>> start Task material

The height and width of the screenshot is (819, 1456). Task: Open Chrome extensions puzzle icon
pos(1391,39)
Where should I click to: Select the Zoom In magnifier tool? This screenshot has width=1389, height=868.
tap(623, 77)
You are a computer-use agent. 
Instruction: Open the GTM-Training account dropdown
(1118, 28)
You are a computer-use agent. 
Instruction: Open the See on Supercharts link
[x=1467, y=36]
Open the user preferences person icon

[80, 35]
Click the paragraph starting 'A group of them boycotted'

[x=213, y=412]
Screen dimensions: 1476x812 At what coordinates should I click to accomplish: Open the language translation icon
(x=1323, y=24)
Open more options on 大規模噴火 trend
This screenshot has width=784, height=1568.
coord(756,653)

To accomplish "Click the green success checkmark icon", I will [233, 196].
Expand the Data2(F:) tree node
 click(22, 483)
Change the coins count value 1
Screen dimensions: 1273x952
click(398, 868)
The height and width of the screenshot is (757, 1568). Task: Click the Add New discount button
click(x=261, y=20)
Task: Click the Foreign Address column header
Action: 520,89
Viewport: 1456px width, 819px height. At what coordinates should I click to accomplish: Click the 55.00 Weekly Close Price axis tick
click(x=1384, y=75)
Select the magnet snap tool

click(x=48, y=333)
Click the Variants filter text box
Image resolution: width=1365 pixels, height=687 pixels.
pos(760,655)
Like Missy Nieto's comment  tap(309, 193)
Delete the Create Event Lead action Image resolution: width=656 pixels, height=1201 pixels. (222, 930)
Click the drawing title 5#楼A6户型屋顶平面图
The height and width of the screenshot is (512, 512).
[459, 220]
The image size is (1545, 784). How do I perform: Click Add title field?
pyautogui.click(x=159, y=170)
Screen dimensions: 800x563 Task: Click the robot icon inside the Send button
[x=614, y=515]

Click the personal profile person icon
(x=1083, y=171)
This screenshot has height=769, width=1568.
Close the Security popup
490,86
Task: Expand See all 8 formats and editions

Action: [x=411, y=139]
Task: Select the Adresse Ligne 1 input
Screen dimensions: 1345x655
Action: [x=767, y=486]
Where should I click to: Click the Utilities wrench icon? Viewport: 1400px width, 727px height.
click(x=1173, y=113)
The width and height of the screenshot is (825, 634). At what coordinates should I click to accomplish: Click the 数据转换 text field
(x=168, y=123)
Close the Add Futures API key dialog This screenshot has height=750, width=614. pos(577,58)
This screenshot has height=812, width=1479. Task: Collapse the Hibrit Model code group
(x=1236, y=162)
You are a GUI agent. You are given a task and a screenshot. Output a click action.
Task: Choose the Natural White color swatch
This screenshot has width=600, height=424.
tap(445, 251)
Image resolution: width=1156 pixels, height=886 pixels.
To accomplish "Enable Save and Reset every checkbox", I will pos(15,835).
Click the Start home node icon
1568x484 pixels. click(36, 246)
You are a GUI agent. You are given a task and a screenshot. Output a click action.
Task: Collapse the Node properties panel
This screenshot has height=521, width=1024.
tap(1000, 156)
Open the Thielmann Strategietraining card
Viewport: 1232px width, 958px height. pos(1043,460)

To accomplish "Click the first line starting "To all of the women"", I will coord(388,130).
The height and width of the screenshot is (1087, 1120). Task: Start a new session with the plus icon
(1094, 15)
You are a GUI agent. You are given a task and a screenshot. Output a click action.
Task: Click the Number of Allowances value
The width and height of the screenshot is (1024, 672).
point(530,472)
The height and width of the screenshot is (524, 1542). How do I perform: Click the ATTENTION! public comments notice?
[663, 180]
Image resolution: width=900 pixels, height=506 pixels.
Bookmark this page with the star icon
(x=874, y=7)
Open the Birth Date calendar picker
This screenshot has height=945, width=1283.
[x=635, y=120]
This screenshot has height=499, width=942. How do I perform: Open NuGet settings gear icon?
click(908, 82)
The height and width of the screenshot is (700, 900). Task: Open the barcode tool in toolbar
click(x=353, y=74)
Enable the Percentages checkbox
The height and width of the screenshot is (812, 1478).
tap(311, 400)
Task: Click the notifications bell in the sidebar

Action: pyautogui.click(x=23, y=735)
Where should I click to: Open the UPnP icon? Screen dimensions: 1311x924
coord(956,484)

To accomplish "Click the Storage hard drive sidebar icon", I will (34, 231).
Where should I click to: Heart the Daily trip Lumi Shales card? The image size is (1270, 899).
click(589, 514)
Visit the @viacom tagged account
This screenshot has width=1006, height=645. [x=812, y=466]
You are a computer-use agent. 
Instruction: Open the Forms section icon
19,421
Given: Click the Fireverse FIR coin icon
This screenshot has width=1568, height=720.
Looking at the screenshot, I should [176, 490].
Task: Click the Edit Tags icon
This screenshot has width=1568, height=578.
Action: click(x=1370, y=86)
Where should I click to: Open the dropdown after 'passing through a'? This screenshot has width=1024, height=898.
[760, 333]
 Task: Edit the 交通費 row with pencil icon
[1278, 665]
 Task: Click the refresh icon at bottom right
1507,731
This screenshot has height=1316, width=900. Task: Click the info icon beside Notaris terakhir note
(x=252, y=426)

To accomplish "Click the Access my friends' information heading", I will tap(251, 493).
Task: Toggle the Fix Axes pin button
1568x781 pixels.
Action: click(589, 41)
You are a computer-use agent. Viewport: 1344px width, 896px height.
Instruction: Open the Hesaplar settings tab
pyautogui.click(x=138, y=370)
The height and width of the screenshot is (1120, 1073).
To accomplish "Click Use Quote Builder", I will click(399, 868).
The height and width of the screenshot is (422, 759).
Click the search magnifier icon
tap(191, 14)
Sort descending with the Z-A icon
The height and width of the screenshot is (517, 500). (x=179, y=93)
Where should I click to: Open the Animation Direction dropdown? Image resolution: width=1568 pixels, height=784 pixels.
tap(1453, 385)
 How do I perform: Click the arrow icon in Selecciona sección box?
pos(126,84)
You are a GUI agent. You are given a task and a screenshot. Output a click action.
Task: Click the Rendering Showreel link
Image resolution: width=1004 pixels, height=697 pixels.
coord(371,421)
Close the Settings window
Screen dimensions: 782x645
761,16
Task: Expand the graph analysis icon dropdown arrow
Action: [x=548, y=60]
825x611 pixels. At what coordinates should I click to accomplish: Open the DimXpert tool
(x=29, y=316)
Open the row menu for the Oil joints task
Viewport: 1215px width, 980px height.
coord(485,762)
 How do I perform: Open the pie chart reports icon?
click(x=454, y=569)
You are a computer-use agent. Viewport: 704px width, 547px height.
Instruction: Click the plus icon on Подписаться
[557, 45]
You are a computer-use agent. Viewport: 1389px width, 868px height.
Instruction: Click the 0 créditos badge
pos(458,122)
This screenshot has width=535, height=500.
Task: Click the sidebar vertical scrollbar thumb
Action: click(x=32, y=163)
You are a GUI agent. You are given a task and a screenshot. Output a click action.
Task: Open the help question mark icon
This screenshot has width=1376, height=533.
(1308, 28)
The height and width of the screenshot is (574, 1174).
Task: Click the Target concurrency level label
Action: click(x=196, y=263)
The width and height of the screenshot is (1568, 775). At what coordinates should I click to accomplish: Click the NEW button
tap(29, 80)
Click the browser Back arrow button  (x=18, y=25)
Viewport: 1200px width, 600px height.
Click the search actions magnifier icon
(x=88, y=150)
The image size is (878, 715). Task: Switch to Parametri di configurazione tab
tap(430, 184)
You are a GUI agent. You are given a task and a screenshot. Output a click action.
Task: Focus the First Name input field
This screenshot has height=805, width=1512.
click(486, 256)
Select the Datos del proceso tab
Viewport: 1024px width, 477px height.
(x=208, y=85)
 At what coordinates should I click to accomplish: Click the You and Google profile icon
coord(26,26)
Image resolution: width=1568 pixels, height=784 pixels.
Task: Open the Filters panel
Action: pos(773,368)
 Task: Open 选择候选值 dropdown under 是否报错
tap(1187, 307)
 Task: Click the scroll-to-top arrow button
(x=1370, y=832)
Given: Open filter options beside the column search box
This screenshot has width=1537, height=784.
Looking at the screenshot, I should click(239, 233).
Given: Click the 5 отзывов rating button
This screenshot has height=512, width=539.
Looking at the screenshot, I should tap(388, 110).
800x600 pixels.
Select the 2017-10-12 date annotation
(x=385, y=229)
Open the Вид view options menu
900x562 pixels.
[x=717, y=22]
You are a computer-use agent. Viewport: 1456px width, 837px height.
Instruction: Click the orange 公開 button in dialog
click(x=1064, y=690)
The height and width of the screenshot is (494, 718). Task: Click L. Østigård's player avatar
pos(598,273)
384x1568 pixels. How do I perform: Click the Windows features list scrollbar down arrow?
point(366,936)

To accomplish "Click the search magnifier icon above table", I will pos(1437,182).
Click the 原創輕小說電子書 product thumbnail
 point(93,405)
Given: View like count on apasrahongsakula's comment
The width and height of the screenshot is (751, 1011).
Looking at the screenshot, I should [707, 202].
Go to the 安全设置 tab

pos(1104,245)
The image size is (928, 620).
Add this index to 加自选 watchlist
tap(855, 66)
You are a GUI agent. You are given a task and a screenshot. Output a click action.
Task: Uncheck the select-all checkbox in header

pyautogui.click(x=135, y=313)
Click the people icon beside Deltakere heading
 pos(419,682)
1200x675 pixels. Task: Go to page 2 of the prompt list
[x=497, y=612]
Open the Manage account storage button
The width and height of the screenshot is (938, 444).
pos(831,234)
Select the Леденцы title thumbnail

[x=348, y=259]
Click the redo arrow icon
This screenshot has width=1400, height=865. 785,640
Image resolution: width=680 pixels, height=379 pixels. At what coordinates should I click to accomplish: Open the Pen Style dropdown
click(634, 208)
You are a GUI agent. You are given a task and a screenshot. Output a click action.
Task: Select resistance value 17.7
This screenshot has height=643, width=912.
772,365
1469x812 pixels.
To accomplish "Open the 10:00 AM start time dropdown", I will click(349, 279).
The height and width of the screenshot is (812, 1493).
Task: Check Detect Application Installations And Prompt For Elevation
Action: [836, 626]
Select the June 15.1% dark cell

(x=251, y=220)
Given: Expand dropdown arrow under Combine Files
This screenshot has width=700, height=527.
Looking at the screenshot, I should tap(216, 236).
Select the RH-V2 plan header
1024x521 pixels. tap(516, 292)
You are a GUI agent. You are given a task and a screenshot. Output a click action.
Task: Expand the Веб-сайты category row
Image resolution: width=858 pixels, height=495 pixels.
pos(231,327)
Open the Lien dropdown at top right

>> end Task material

Objective: Copy out every line above that contains the word "under".

Problem solution:
 Task: Open 选择候选值 dropdown under 是否报错
Given: Expand dropdown arrow under Combine Files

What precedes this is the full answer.